## Start Supplied data

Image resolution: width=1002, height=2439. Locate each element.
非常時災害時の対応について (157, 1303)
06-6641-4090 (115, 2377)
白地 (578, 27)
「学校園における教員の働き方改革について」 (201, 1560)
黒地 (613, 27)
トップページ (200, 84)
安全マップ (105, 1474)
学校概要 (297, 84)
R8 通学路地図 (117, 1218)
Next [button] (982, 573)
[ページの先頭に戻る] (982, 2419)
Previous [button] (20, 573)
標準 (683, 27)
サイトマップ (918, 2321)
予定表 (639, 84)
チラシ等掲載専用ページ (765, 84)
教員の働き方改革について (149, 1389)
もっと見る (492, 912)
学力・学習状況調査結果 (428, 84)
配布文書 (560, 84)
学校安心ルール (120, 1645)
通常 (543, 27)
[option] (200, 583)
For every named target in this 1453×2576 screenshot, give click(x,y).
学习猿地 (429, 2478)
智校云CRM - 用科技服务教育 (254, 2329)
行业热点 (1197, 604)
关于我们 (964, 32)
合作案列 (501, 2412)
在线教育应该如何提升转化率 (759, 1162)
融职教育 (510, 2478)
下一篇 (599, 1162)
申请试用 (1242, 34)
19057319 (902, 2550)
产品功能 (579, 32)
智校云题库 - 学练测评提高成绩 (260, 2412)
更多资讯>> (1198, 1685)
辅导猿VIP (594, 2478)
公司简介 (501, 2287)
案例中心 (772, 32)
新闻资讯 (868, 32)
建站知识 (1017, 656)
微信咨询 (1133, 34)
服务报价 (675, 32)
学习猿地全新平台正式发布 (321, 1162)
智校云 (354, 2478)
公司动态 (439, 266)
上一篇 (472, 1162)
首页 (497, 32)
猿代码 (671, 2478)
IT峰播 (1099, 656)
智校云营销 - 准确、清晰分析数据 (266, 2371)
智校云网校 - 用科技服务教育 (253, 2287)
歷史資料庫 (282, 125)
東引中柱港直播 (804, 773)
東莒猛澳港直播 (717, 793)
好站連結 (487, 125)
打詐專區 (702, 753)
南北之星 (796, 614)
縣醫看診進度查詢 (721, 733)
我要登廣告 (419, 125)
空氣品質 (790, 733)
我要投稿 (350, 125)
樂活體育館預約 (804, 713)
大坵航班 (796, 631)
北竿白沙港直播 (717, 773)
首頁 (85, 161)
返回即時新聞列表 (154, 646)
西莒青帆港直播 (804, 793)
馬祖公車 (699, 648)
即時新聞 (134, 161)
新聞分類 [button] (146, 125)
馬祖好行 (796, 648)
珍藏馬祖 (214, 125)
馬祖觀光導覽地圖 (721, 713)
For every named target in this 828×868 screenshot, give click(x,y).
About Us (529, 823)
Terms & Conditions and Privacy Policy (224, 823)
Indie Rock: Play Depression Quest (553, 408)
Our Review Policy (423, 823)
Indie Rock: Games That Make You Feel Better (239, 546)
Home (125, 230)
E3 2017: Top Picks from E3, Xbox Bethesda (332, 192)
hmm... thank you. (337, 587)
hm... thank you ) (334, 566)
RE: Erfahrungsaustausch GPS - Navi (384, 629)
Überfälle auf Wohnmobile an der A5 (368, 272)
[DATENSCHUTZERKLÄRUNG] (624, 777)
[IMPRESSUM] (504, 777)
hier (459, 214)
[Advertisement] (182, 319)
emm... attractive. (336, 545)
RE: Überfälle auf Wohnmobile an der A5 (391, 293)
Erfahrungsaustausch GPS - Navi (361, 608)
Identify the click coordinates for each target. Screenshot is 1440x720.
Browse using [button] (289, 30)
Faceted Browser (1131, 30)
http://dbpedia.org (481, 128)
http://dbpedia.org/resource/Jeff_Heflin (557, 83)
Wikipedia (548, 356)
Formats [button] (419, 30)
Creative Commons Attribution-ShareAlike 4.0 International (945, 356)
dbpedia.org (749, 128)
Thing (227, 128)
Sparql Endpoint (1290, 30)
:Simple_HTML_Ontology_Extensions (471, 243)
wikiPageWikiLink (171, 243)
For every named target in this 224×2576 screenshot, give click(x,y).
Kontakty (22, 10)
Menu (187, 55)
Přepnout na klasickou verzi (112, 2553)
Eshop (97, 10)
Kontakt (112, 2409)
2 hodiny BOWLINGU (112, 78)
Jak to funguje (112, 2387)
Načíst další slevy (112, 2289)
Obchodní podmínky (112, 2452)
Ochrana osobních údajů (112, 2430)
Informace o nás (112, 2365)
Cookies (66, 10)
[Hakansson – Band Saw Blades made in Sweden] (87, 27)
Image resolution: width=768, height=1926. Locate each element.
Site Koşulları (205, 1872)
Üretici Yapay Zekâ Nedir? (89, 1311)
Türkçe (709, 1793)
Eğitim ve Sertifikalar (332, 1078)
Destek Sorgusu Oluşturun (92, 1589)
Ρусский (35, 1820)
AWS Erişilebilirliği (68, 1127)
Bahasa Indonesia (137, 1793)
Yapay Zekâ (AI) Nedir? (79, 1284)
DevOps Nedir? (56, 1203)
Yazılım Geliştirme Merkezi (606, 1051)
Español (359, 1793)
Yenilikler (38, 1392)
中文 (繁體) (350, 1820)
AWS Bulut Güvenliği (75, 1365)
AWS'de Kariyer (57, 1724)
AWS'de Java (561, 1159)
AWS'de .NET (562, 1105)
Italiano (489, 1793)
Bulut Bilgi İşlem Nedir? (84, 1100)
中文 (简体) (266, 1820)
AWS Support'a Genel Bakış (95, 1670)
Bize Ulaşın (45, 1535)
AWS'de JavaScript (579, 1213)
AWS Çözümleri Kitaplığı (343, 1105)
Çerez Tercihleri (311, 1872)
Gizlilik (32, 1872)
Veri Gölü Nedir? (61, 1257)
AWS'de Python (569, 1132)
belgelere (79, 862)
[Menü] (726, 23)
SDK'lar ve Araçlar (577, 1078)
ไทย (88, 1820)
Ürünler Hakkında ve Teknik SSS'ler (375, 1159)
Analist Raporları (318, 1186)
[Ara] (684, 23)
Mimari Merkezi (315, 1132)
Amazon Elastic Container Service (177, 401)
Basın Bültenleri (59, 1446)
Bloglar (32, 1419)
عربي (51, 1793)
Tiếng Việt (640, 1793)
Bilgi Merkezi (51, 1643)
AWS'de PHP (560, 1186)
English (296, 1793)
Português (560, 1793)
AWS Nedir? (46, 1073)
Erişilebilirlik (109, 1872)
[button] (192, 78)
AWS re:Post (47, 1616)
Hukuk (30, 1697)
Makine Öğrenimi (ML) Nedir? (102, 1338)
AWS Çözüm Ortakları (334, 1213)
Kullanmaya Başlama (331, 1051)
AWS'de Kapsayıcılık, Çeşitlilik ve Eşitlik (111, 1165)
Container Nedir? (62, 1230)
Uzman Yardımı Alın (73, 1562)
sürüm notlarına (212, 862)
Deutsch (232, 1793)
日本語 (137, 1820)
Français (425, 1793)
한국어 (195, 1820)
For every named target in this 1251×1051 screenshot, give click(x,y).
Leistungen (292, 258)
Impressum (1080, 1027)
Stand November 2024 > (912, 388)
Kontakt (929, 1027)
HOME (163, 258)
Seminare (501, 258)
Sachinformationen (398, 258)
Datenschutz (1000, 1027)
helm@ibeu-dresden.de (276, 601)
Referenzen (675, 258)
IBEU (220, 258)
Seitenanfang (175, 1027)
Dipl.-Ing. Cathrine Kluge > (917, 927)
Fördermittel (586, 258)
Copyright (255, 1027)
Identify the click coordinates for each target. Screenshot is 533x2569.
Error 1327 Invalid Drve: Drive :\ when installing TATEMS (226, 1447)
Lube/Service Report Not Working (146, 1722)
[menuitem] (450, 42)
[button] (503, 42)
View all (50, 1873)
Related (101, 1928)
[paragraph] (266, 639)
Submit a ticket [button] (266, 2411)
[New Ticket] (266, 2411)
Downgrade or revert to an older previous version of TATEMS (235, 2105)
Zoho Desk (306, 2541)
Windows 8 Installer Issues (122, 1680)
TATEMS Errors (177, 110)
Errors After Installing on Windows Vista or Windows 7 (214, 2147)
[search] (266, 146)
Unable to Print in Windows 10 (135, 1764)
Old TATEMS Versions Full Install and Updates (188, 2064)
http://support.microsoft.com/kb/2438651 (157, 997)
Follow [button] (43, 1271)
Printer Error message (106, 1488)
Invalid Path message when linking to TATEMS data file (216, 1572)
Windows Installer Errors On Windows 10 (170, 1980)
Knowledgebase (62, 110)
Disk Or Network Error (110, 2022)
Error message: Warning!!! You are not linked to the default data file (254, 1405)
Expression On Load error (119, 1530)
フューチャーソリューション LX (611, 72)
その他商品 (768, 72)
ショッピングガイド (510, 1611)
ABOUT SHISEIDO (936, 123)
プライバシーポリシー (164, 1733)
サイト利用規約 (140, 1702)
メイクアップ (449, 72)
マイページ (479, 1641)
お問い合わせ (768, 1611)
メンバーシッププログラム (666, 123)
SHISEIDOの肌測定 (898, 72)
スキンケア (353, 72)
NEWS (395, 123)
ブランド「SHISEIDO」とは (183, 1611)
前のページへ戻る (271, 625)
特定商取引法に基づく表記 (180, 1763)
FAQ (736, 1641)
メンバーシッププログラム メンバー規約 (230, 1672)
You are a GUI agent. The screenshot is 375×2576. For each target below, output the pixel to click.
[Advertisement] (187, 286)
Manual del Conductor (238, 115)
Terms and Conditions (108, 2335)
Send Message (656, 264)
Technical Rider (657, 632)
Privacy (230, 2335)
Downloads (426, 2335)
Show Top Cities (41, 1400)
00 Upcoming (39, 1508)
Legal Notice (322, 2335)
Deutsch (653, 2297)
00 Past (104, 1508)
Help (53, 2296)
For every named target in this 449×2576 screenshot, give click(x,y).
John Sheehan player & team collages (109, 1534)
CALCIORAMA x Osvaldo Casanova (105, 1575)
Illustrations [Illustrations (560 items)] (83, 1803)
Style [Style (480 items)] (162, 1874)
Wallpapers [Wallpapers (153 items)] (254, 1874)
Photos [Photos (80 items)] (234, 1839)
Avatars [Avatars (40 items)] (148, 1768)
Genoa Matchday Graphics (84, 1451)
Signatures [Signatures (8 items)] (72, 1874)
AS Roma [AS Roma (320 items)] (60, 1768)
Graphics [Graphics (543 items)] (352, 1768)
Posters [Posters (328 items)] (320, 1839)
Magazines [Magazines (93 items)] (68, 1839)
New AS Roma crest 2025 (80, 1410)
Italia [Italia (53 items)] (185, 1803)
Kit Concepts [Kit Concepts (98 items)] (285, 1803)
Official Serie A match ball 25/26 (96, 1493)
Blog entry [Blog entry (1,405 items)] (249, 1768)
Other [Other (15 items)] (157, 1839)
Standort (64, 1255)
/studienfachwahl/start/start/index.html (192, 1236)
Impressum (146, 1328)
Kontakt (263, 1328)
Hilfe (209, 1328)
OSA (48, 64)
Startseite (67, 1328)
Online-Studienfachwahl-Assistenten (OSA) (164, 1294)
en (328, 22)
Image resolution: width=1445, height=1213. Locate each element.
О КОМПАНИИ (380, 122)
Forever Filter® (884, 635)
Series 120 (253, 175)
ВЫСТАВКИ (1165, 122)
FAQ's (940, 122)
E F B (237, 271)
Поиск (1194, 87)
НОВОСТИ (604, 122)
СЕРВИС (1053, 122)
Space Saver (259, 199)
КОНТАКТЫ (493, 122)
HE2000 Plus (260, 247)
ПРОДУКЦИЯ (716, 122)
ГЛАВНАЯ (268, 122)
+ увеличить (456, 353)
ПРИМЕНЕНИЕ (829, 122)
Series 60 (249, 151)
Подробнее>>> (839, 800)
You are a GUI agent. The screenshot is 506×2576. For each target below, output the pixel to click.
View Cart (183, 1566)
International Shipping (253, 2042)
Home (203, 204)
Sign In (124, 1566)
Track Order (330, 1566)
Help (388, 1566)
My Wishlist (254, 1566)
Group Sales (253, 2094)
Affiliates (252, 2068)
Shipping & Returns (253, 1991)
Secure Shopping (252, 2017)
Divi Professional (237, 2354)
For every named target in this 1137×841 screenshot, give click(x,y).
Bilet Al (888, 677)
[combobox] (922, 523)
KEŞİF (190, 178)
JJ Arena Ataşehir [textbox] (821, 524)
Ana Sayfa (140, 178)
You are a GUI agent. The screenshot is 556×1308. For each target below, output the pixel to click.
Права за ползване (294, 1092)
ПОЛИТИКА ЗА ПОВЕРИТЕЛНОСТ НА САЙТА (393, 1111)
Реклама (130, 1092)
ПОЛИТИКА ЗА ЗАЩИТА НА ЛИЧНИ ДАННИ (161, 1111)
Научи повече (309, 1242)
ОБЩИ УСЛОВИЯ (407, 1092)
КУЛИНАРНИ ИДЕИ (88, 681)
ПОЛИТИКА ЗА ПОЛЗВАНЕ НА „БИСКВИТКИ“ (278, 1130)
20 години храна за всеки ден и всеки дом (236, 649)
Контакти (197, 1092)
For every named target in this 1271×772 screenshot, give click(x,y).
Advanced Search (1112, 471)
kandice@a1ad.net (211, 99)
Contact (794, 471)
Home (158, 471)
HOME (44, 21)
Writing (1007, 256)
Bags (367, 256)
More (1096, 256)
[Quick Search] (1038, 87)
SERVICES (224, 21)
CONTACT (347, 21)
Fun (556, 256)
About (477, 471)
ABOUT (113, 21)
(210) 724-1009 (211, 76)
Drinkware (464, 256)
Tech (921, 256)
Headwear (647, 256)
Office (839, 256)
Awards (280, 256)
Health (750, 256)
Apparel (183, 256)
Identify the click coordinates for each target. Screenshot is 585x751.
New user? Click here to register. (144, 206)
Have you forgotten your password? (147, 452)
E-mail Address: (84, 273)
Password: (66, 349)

## End Supplied data

▶ [What to produce]: Can you copy out the rows exactly as they appear, from the one containing "Fördermittel (586, 258)" through the one containing "Error message: Warning!!!", including both of those rows?

▶ [Complete response]:
Fördermittel (586, 258)
Copyright (255, 1027)
Identify the click coordinates for each target. Screenshot is 533x2569.
Error 1327 Invalid Drve: Drive :\ when installing TATEMS (226, 1447)
Lube/Service Report Not Working (146, 1722)
[menuitem] (450, 42)
[button] (503, 42)
View all (50, 1873)
Related (101, 1928)
[paragraph] (266, 639)
Submit a ticket [button] (266, 2411)
[New Ticket] (266, 2411)
Downgrade or revert to an older previous version of TATEMS (235, 2105)
Zoho Desk (306, 2541)
Windows 8 Installer Issues (122, 1680)
TATEMS Errors (177, 110)
Errors After Installing on Windows Vista or Windows 7 (214, 2147)
[search] (266, 146)
Unable to Print in Windows 10 (135, 1764)
Old TATEMS Versions Full Install and Updates (188, 2064)
http://support.microsoft.com/kb/2438651 (157, 997)
Follow [button] (43, 1271)
Printer Error message (106, 1488)
Invalid Path message when linking to TATEMS data file (216, 1572)
Windows Installer Errors On Windows 10 (170, 1980)
Knowledgebase (62, 110)
Disk Or Network Error (110, 2022)
Error message: Warning!!! You are not linked to the default data file (254, 1405)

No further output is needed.